BRANO:

■ ■ ■

Non c’è dubbio che la promessa del 5G sia fondamentale per portare la nascente visione di “vere” città intelligenti dall’aspirazione all’attuazione. La sfida più grande, tuttavia, è la sicurezza. La città di San Francisco lo sa fin troppo bene. Nel settembre 2016, i criminali informatici sono riusciti a compromettere quasi un quarto delle reti utilizzate dalla San Francisco Municipal Transportation Agency e a infettarle con ransomware.

In generale, queste sfide alla cybersecurity vanno di pari passo con la visione delle città intelligenti:

Ampia superficie di attacco: a causa del loro volume in continua crescita e il deployment esteso e potenzialmente esposto, i dispositivi IoT in un ecosistema di città intelligenti possono essere complessi da proteggere, con molti più punti di penetrazione per gli attacchi. Armati di botnet, i dispositivi IoT diventano canali per infiltrarsi nell’infrastruttura critica di una città con malware.

Sfide per la sicurezza dei dati: i dati generati dai dispositivi IoT sono l’impulso principale per il modello operativo di una città intelligente. Gli hacker possono utilizzare dispositivi e sensori compromessi per ottenere l’accesso non autorizzato a dati pubblici sensibili e riservati e sottoporli a manomissioni e intercettazioni durante il transito, causando gravi problemi di riservatezza, integrità e disponibilità dei dati.

■ ■ ■

CONSEGNA:
(a) Nel brano sulla sicurezza delle città intelligenti, in quale mese e anno i criminali informatici hanno compromesso le reti della San Francisco Municipal Transportation Agency?
(b) Continua il brano sulla sicurezza delle città intelligenti a partire dalla sua ultima frase.

DATI REGISTRATI:
■ ■ ■

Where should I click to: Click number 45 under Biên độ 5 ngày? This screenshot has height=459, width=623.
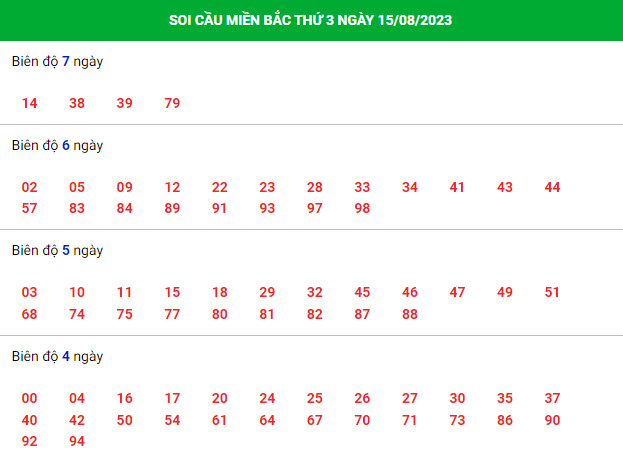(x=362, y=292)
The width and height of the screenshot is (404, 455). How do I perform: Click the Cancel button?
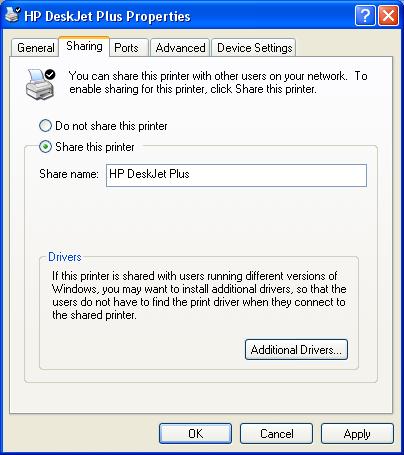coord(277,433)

■ ■ ■

SOLUZIONI:
(a) Nel settembre 2016.

(b)
Sicurezza delle applicazioni: l’utilizzo massimo di edge e cloud computing porta a una delocalizzazione delle applicazioni che diventano vitali nei processi smart in real time o nelle elaborazioni di trending. Come per i dispositivi IoT, anche per le applicazioni, i processi di identificazione e patching di vulnerabilità possono essere complessi e lenti, aprendo di fatto porte di accesso agli attaccanti.

Sfide relative al tempo di attività della rete e delle applicazioni: i dispositivi IoT armati si prestano come bersagli per il lancio di massicce inondazioni di segnali e attacchi volumetrici di tipo DDoS, alla rete wireless e alle applicazioni cloud che costituiscono il framework ICT di una città intelligente. Questi attacchi compromettono la capacità della rete di recapitare messaggi reali alle applicazioni nel cloud. Gli attacchi DDoS possono anche essere utilizzati per avere un impatto negativo sulle applicazioni che elaborano e analizzano i dati delle città intelligenti paralizzandoli o rendendoli del tutto insensibili.

Quali tecnologie sarebbe meglio applicare per proteggere questi ambienti?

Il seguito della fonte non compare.